§ **PROBLEM TO WORK ON**
Below are the entries. Transcribe exactly the lines from the one with "The width and" through the one with "700x815 pixels.", ends included, and leave out all others.
ENTRIES PROVIDED below:
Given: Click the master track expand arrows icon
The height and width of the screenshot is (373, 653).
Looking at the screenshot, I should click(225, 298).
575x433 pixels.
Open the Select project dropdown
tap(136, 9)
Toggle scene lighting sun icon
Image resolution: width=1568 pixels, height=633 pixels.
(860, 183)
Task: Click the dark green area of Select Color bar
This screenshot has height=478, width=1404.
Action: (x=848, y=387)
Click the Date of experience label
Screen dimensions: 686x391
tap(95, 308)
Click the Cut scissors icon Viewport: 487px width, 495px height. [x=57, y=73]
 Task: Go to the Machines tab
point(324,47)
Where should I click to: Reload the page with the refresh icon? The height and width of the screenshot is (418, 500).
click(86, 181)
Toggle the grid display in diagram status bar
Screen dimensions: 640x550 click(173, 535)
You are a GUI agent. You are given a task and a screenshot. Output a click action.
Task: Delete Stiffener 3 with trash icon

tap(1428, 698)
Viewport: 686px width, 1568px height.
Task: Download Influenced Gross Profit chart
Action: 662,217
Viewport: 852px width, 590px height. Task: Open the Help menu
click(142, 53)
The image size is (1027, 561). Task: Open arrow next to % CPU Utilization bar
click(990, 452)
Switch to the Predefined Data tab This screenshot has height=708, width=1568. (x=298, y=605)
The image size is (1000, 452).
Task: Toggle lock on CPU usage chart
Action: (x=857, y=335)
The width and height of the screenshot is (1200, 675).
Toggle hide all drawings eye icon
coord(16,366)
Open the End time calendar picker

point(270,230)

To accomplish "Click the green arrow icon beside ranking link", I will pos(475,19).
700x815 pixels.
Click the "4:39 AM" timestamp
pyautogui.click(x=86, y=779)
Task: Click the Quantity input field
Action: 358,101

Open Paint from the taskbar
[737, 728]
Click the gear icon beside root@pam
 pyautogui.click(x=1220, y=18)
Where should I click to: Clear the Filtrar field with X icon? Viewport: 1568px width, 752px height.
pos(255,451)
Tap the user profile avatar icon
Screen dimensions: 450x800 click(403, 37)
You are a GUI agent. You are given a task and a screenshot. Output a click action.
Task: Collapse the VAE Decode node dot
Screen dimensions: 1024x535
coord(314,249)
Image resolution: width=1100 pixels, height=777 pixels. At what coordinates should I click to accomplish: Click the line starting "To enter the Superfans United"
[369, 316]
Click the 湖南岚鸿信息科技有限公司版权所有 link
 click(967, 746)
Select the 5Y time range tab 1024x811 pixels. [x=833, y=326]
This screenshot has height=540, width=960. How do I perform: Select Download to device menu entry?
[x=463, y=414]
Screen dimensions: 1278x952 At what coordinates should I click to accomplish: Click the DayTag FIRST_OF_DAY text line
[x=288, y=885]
End of ENTRIES PROVIDED.
§ **ANSWER FOR THIS EXERCISE**
The width and height of the screenshot is (1200, 675).
Toggle hide all drawings eye icon
coord(16,366)
Open the End time calendar picker

point(270,230)

To accomplish "Click the green arrow icon beside ranking link", I will pos(475,19).
700x815 pixels.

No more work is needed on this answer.